I've been doing sensorimotor psychotherapy since April. It relegates 'talk therapy' into an adjunct to the general philosophy of the treatment, which is more about how the body keeps re-treading and re-traumatising; and SP therapists work on this aspect with patients. The core book about it is Trauma and the Body, by Pat Ogden et al. It's not a self-help book; it's a substantial and challenging read, with all the encouraging breakthrough stories in the second half, and a great deal of theory about the 'triune brain' to go through in the first half.
I didn't shop around for a therapist, or even consciously seek a trauma therapist; I just chose a therapist and this is what she does. She took a long time to convince me to try it, maybe six months, before I was really willing to commit.

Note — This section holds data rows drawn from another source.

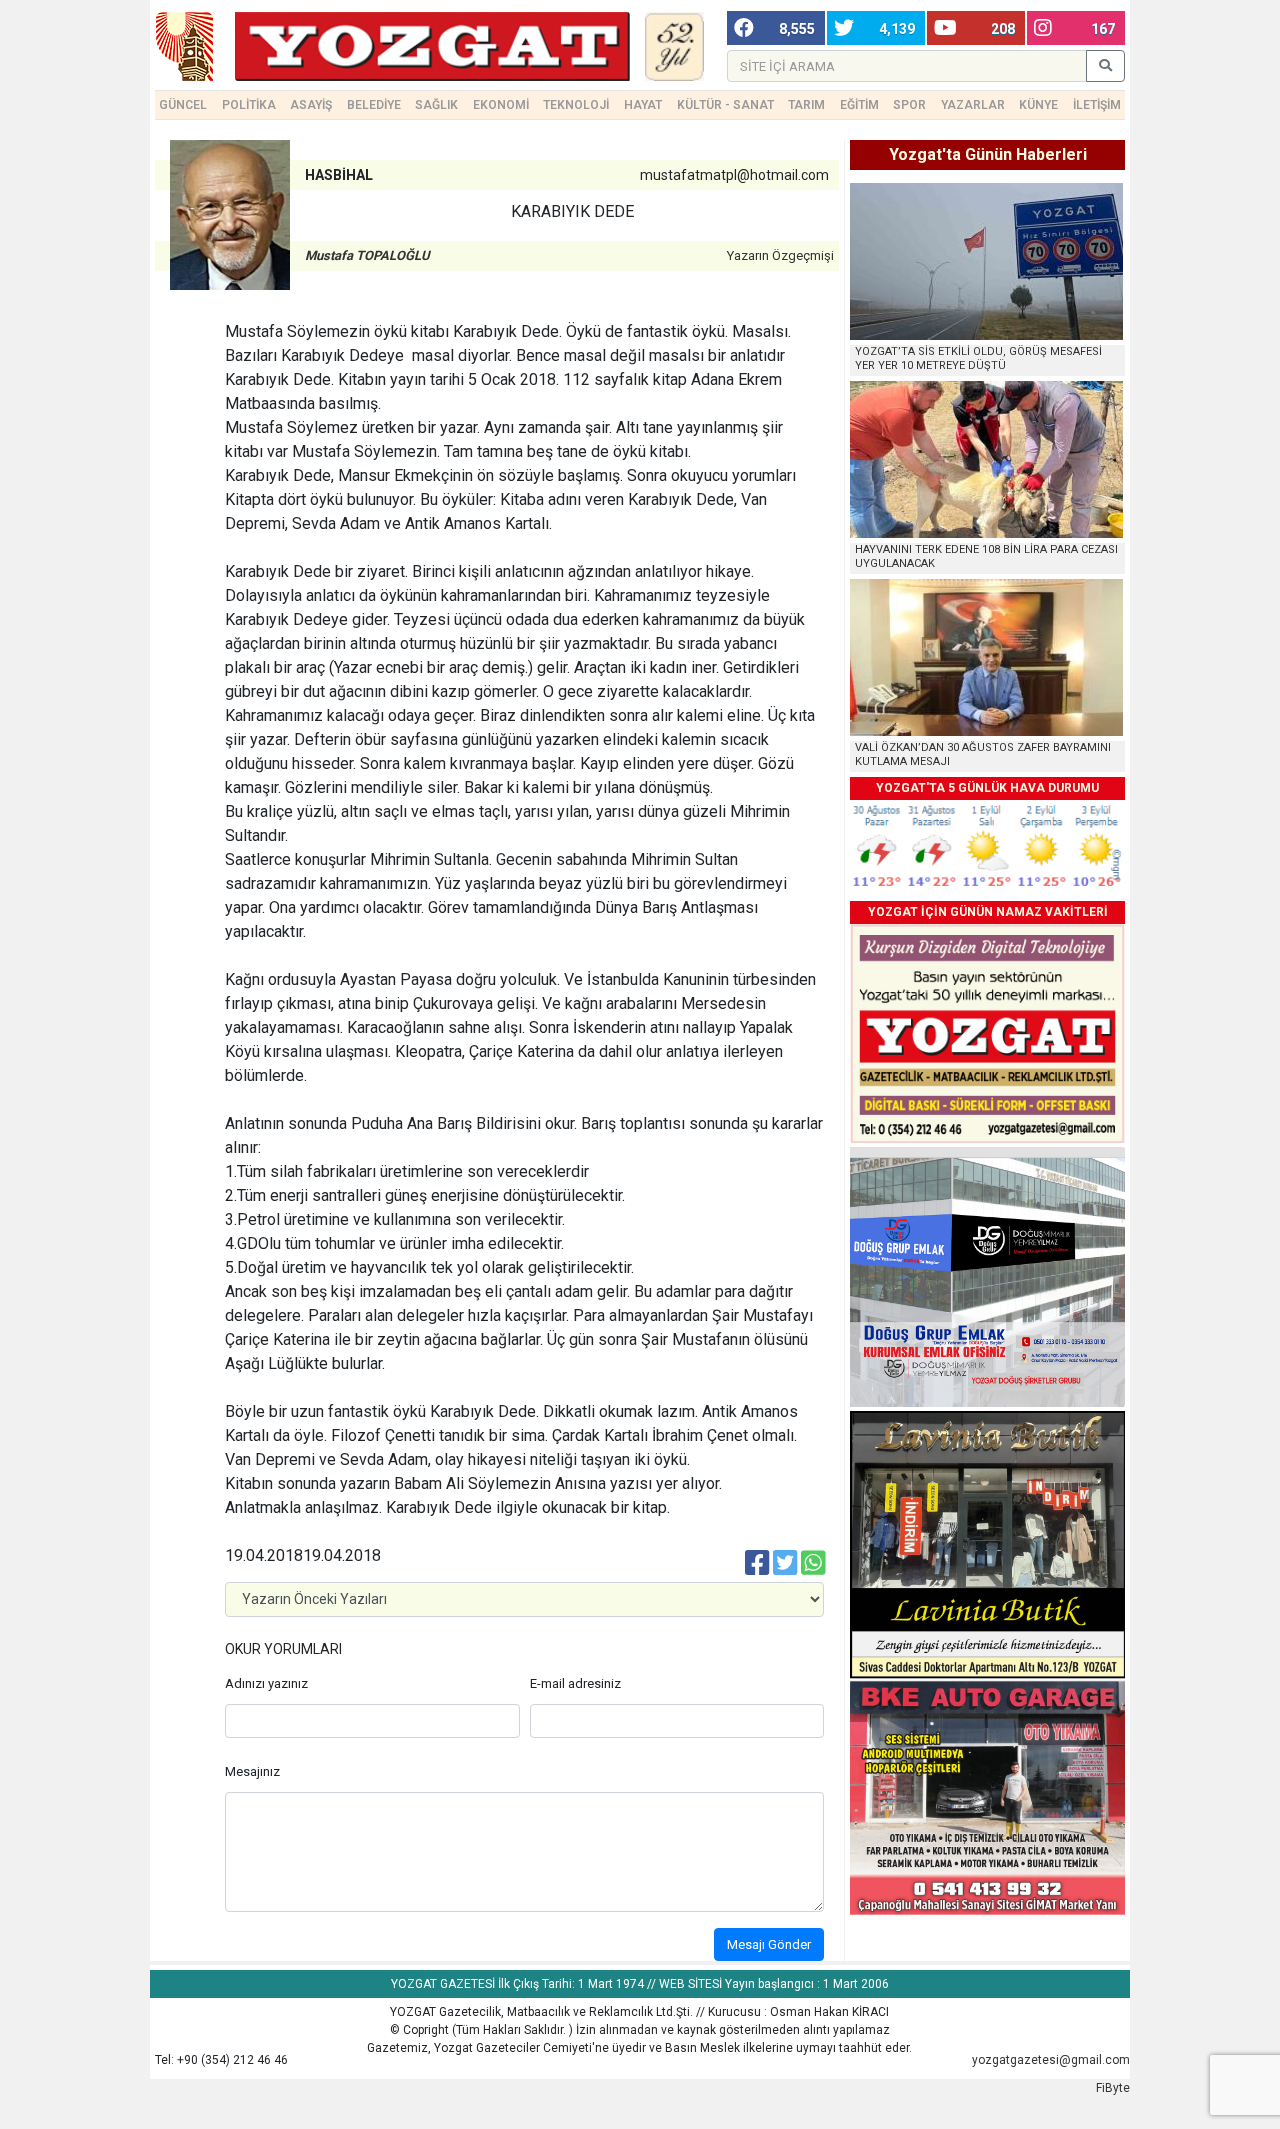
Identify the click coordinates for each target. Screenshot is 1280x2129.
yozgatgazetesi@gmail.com (1051, 2060)
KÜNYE (1038, 105)
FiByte (1113, 2088)
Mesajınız (252, 1771)
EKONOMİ (501, 105)
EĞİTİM (859, 105)
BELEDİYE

So I can't talk as some kind of evangelist for SP. But it is trauma therapy which grew out of research into Vietnam vets in the late 1970s, and I can say that SP's approach to treating the problem 'beyond the limits of language' does have a genuine validity, even at this early stage. And so I thought I would mention it, since this thread has mentioned 'talk therapy' with a little frustration a few times.
I should add that I also had an effective course of cognitive therapy in my late twenties, but that was to address a very specific hurt that I had been hiding from myself, whereas SP is longer work about changing how you live your 'traumatised life' and making it better.